Amendment 25 relates to the definition of small and medium-sized businesses. I apologise to the noble Lord, Lord Flight, that I was unable to be here for the earlier discussion broadly around this issue. The definition that he is suggesting is the one used by Her Majesty’s Revenue and Customs for the purposes of the research and development tax credit. Although I hear his arguments, I would point out that the £100 million figure is very much the outlier in terms of accepted definitions of SMEs. The definition used by HMRC for R&D tax credits is tailored to that one specific policy and flows from the fact that most research and development is done by larger companies. I do not believe that it would be appropriate here.

The turnover figure used in the current definition in Clause 7 is widely accepted as the threshold for an SME. It is used in the Companies Act, by the Bank of England for reporting purposes, and for the Funding for Lending scheme. It is used by various government schemes such as the lending appeals process and is used by the British Business Bank. There is no rationale for dramatically expanding it to businesses with a turnover of up to £100 million. As noble Lords will be aware, these measures are designed to address market failures that disproportionately affect the smallest businesses: namely, a lack of credit information and a lack of awareness of alternatives. These problems do not affect larger companies in the same way. The Government have proposed and consulted on a measure aimed at small and medium-sized businesses. This amendment would go considerably beyond that.

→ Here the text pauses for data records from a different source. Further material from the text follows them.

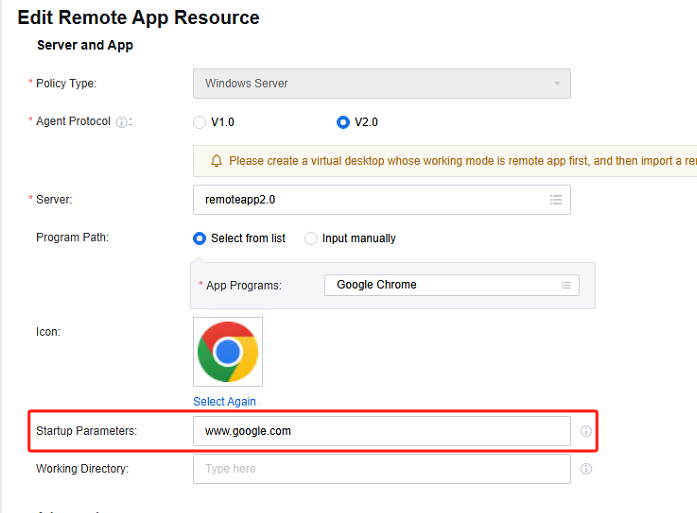
Task: Click the Google Chrome icon preview
Action: pyautogui.click(x=228, y=352)
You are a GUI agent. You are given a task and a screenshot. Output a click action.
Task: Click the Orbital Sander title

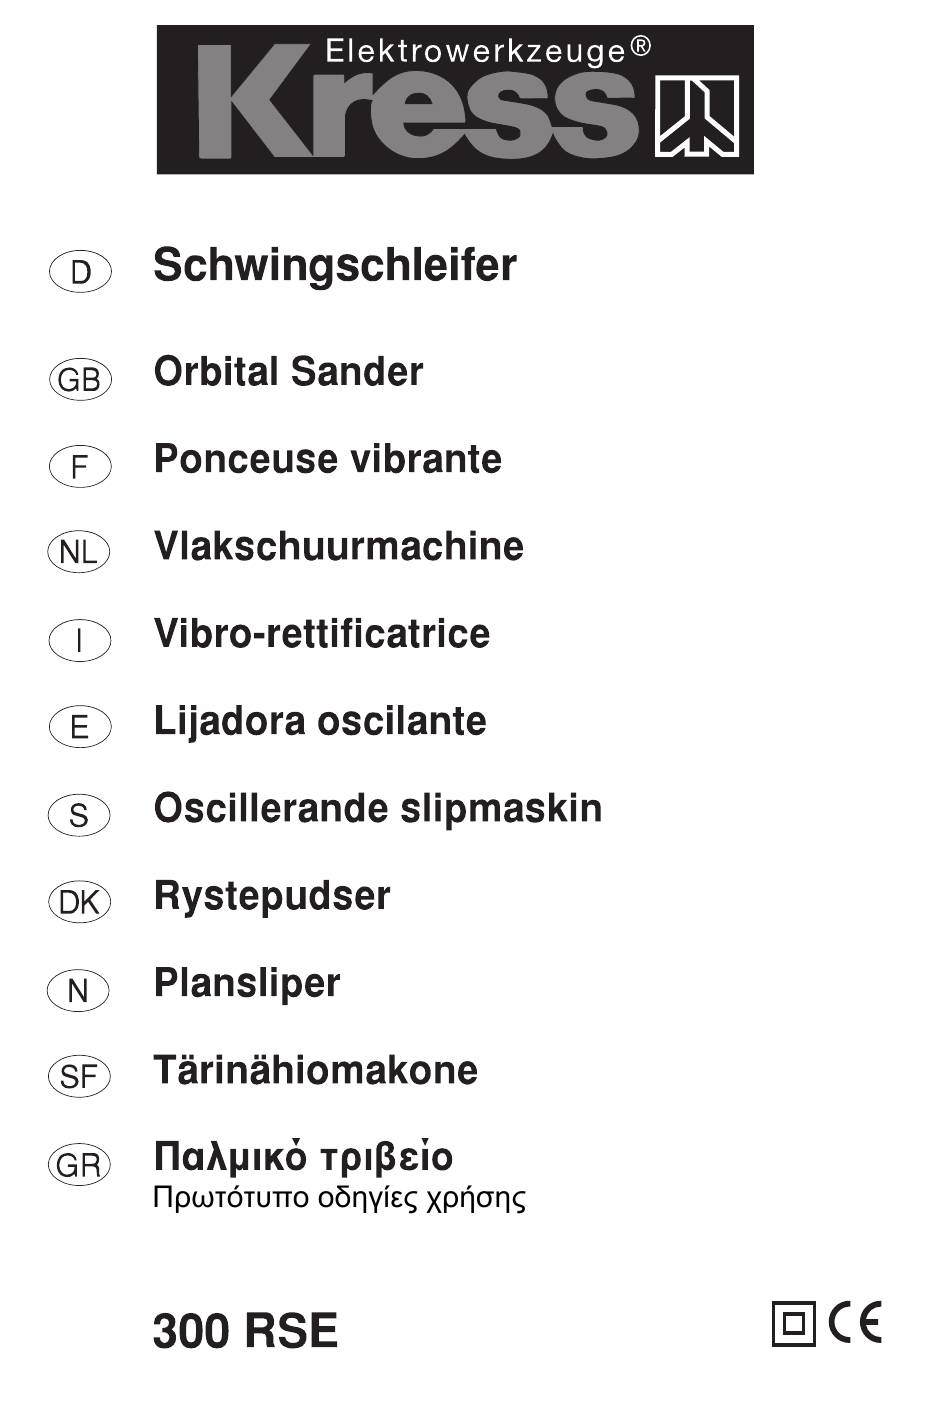[288, 372]
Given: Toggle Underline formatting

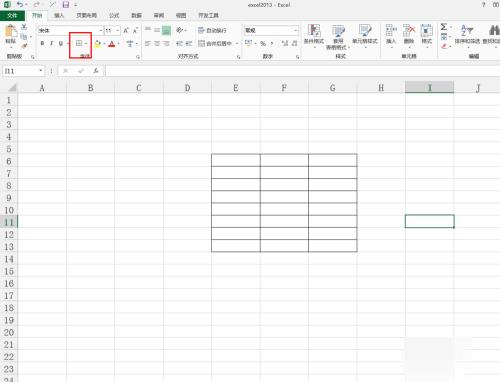Looking at the screenshot, I should 61,43.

The existing simpler definition in the Bill, based on turnover, mirrors that used by the Bank of England. We believe that it is the most appropriate definition for legislation that applies to banks as they have visibility of the turnover through the company’s primary account and are already used to applying the similar definition used for the Funding for Lending scheme. I would note, however, that even larger companies outside the definition of SME businesses will benefit from the measures in the Bill. For example, a larger company will still be able to apply directly to a designated platform to seek a finance provider. The Government therefore consider that the existing turnover threshold of £25 million is the appropriate place to draw the line for the legislation. I hope, therefore, that the noble Lord will be willing to withdraw his amendment.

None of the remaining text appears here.